Organisational growth relates to the knowledge possessed by project members of the organisation that is assisting them, for example a community based organisation or a non-governmental organisation. So, for example, a project would have to be informed about these organisations’ activities, how far they can assist them and so on.
Various studies indicate that the ability of project members to have knowledge about organisations assisting them is limited. Usually, project leaders and steering committee members are more likely to possess the information.
Participation in project activities
Measuring participation in project activities has a number of components. For example it looks at the associations that the project has formed, attendance rates at meetings, the attendance rate at project meetings, the number of members actively involved in project group meetings and so on. It also looks at the change in size of membership over the project period.
Research studies conducted show that it is not easy for projects to form associations even if they may be offering the same services as each other. There are a number of reasons for this. The fact that some of the projects are in rural areas and may not have the necessary resources, for example, things like telephones, the ability to network and so forth. Another reason may be that projects normally compete for funds and may not see the benefit of forming associations with each other. It is easy, however to measure things like attendance at project meetings since projects are likely to keep a register of members who attend and so on. Most projects do have monthly project meetings.
The size of membership is an interesting indicator to measure. Research studies indicate that it is rare that the size of membership stay constant. An evaluation conducted by S&T of a vegetable garden in Limpopo found that in 2000 the number of the project members was seventy-nine and four years later (2004) the number of project members had decreased to half. The community initiated the vegetable garden in 1994. Interestingly, this project is still viewed as successful since it was still operational after having faced a number of challenges.

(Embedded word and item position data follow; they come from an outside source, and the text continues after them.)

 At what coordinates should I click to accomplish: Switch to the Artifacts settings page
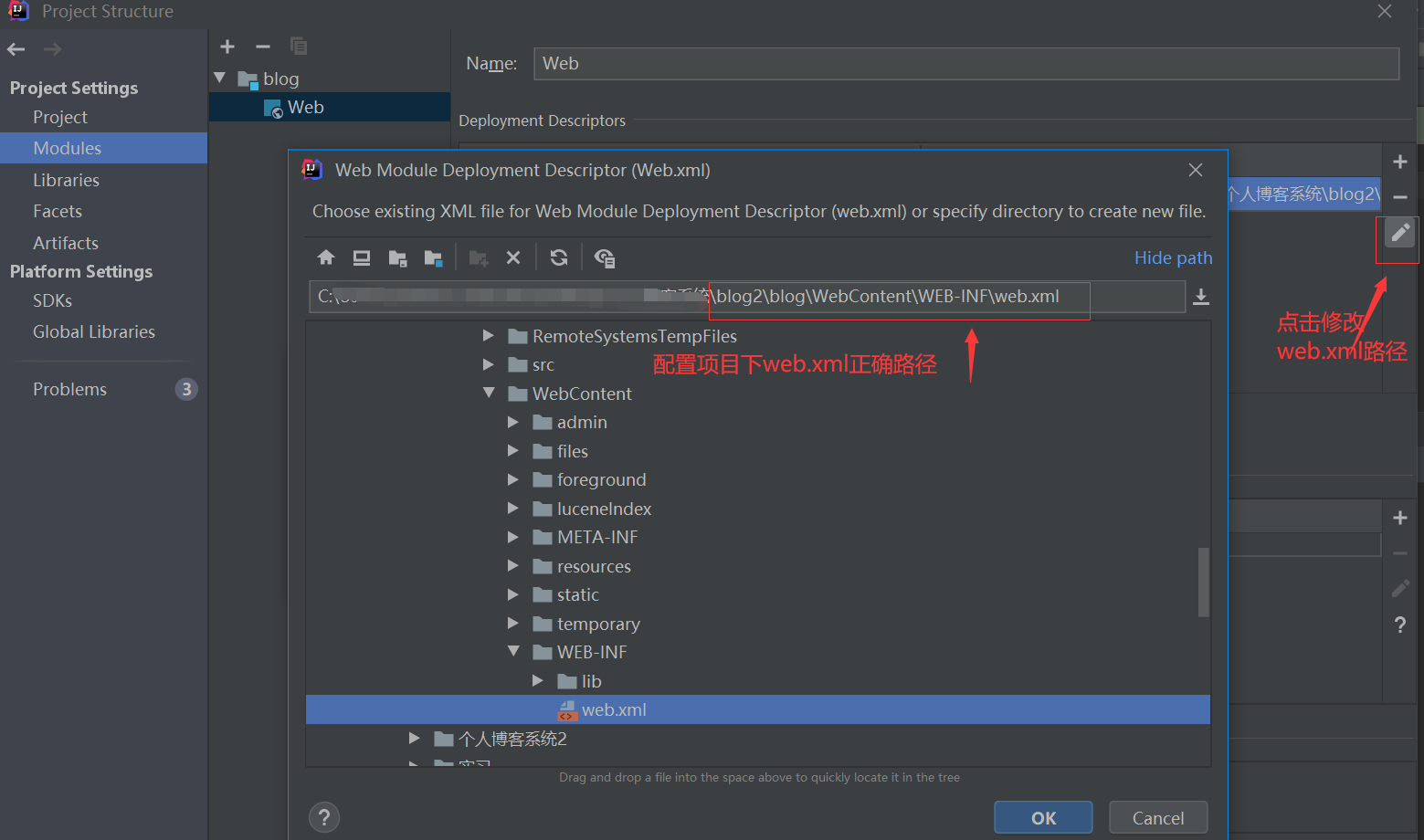[x=65, y=243]
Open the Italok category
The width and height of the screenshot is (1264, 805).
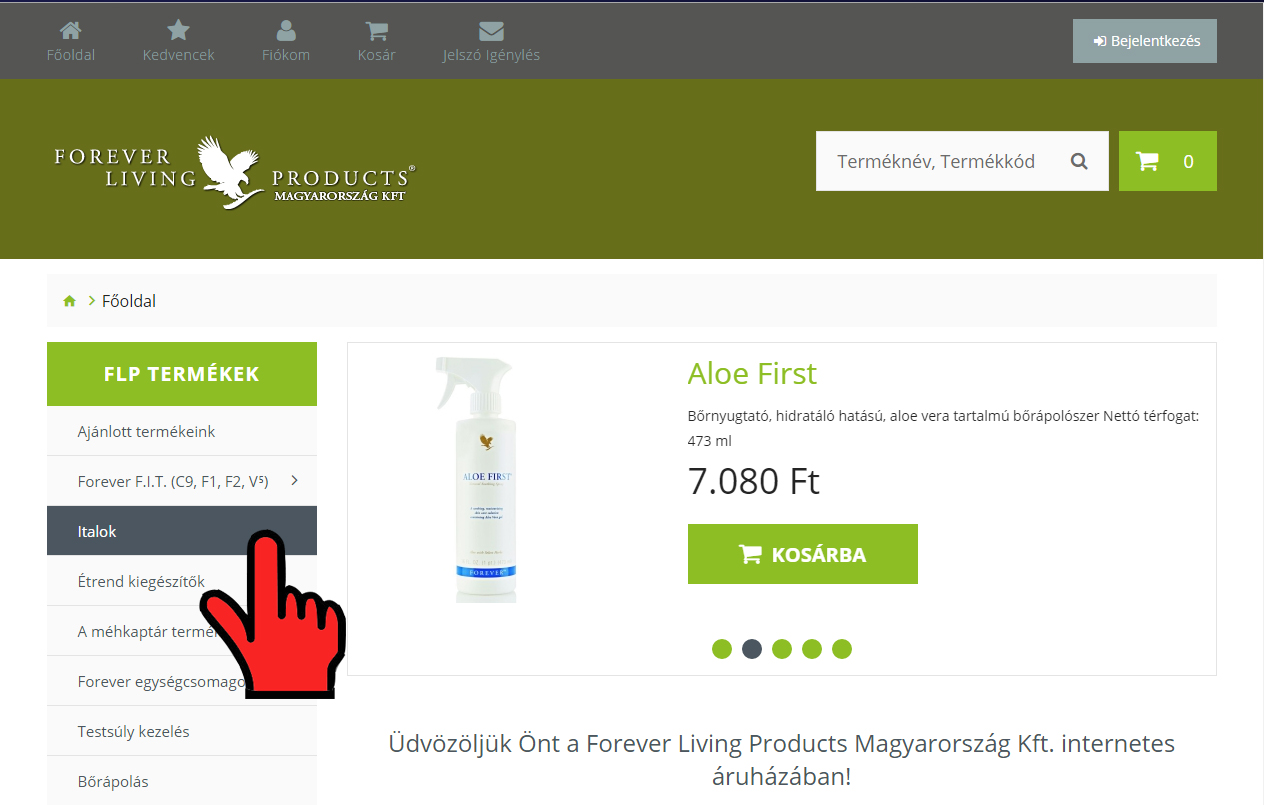182,531
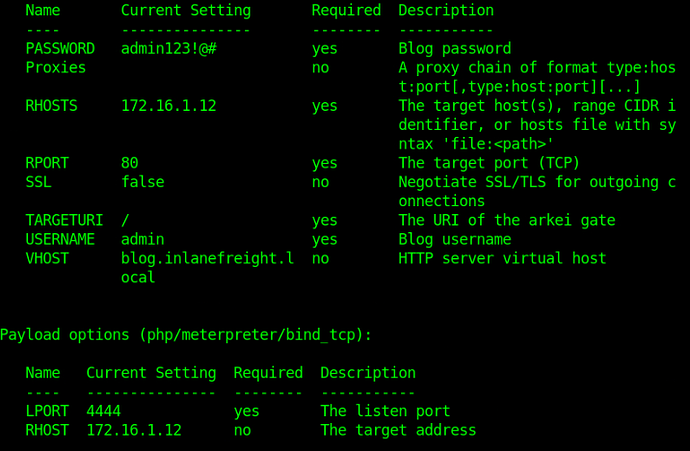This screenshot has width=690, height=451.
Task: Click the 'The listen port' description
Action: tap(385, 411)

There are a number of factors that influence the increase or decrease of project members. In this Limpopo project, for example, during interviews respondents mentioned that the project had faced a number of challenges and some members were disheartened, the work was quite physical and those who are seen as ‘lazy’ tend to leave the project.
This relates to the developmental aspects of project members as they participate in the process. For example, project members obtaining training, establishing links with formal organisations and the projects’ ability to identify gaps in skills within their project and address them.
The success of project members obtaining training differs from project to project. In some projects skills development forms part of the process whilst in other projects training may take place shortly after the project has been completed. Project members then possess a skill which they are able to utilise beyond project implementation. This is easy to measure because researchers can get information on how many people were trained, what they were trained in and so forth. A project is considered successful if it has achieved these objectives.
Providing skills also relates to the quality of skills that are provided by the project. It is not easy to measure quality of training and it can only be done over time. This measure also relates to the ability of project members to identify the skills gap within their project and to address them as they progress.
We note that quantitative indicators are easy to measure. Qualitative indicators of success on the other hand are not easily verifiable and may take lengthy periods to establish. We will discuss these in an article to appear in the next issue of Phatlalatsa.